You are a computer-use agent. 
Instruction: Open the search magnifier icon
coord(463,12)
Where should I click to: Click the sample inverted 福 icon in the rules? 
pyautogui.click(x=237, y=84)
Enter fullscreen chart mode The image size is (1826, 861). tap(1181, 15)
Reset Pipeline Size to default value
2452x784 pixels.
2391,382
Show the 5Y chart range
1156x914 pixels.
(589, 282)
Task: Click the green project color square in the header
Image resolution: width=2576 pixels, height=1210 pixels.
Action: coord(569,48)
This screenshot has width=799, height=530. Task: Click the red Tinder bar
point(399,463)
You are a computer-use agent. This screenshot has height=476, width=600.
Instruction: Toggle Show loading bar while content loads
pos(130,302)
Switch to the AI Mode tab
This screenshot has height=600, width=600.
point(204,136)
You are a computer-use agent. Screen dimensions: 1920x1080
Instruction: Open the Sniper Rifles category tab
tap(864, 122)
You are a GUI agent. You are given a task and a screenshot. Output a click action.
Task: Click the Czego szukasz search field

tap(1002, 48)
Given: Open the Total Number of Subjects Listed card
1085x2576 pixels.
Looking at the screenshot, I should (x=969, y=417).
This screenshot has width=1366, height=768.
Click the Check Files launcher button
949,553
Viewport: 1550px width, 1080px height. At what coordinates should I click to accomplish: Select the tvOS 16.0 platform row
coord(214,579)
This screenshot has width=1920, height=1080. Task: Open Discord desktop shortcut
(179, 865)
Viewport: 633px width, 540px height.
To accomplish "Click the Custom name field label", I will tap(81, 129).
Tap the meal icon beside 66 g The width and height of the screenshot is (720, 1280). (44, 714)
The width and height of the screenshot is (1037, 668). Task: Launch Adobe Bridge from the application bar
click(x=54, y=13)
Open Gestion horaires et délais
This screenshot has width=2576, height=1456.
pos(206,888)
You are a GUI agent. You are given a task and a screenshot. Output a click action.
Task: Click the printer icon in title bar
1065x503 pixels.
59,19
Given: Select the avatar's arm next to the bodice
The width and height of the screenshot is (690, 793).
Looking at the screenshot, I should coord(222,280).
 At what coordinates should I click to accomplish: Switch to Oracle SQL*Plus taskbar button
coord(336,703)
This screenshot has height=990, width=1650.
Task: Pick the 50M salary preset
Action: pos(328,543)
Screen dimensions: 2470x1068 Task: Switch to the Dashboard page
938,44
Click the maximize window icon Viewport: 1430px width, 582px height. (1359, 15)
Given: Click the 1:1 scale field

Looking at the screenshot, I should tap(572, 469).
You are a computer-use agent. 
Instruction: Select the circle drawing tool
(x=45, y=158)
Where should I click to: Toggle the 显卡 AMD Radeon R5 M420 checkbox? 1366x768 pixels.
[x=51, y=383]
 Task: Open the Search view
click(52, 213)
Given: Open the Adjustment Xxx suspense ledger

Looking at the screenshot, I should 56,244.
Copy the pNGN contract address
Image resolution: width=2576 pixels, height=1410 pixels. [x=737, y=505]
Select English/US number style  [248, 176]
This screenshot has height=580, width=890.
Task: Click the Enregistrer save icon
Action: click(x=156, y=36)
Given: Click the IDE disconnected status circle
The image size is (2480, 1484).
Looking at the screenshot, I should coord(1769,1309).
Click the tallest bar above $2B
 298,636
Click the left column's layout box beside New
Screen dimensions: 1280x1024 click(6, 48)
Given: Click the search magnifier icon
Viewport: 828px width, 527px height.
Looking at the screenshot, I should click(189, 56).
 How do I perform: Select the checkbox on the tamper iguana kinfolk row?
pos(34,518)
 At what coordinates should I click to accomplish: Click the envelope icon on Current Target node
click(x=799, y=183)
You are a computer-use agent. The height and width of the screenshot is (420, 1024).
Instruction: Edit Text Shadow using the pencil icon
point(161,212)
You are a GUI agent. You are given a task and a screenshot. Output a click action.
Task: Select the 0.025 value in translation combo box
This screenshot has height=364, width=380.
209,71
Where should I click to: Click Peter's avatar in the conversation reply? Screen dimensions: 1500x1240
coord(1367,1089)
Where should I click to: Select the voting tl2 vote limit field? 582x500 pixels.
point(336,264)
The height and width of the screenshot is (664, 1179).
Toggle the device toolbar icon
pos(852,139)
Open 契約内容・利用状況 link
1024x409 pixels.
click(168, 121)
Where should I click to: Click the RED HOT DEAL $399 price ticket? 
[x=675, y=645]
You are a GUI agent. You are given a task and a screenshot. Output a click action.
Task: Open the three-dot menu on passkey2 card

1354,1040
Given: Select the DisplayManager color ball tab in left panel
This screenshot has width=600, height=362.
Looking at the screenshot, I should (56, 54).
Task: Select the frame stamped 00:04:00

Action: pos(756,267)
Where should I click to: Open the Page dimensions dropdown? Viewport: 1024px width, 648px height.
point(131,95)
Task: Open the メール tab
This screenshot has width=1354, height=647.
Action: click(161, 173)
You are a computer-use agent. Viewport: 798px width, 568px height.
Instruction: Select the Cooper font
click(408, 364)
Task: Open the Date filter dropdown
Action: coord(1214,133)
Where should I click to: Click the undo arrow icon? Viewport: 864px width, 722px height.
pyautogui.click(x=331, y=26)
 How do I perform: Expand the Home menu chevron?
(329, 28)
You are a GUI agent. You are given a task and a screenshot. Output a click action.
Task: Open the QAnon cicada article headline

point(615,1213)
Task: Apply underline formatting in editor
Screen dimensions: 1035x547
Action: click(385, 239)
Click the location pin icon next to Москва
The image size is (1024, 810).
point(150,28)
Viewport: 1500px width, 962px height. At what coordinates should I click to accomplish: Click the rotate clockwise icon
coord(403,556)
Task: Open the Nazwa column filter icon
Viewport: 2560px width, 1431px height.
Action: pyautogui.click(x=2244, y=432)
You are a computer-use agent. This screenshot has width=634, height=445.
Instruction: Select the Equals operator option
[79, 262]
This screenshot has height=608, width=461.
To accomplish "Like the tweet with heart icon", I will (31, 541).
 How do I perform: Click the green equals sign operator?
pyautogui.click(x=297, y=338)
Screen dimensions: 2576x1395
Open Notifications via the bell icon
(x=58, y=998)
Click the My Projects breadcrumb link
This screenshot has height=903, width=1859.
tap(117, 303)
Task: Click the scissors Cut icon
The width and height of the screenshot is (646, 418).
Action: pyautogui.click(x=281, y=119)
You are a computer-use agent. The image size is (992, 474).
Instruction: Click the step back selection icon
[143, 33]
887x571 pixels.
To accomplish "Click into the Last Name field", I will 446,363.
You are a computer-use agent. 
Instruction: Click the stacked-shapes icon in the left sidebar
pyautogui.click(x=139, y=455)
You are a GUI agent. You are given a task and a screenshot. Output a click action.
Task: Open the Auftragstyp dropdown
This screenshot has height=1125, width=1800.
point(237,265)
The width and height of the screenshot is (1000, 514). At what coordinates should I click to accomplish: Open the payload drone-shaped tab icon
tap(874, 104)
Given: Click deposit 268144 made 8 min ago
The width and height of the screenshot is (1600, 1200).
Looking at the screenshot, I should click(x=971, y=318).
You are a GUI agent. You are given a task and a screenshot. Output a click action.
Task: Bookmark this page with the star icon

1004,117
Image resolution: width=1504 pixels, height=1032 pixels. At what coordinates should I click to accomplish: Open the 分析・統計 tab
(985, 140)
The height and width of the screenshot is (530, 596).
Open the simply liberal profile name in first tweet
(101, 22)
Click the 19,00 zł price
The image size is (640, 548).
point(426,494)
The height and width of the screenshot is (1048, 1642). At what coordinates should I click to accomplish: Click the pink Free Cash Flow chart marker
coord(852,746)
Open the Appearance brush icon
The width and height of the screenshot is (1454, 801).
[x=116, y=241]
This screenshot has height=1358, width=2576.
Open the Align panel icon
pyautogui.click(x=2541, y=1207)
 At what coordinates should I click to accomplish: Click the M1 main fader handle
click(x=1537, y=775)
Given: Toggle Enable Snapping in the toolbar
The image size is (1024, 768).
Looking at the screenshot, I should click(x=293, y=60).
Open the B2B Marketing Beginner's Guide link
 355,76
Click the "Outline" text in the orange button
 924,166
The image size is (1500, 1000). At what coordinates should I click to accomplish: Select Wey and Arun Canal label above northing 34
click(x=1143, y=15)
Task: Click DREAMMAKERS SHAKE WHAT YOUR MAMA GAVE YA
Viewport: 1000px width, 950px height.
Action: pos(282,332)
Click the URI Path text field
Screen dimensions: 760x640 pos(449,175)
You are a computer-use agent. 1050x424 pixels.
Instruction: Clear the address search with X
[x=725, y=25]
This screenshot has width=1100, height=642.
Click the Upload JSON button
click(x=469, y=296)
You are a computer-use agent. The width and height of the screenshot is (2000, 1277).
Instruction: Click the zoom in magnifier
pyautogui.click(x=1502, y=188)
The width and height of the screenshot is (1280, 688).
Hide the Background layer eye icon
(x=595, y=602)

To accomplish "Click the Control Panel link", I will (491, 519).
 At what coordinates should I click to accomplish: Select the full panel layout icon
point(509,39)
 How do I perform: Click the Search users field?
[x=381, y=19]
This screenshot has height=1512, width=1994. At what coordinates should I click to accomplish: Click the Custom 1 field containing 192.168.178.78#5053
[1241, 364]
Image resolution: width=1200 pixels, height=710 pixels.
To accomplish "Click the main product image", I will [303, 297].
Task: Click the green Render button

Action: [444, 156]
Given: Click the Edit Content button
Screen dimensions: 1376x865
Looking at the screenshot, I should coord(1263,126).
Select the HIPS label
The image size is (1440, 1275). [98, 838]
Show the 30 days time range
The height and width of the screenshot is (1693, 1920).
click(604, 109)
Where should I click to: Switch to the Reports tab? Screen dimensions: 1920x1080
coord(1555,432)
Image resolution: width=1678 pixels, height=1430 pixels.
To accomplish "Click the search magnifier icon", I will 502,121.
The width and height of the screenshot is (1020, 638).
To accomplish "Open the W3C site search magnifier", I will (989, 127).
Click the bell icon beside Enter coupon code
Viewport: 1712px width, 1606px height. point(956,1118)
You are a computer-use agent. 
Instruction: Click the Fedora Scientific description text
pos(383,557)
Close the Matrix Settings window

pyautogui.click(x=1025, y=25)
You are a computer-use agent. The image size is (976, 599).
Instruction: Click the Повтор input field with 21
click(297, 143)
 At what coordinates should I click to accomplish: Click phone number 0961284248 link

STATED EXERCISE - Collect every line of the records that contains the word "tweet", copying each one in full. Treat case as significant.

SOLUTION TO THIS PROBLEM -
To accomplish "Like the tweet with heart icon", I will (31, 541).
Open the simply liberal profile name in first tweet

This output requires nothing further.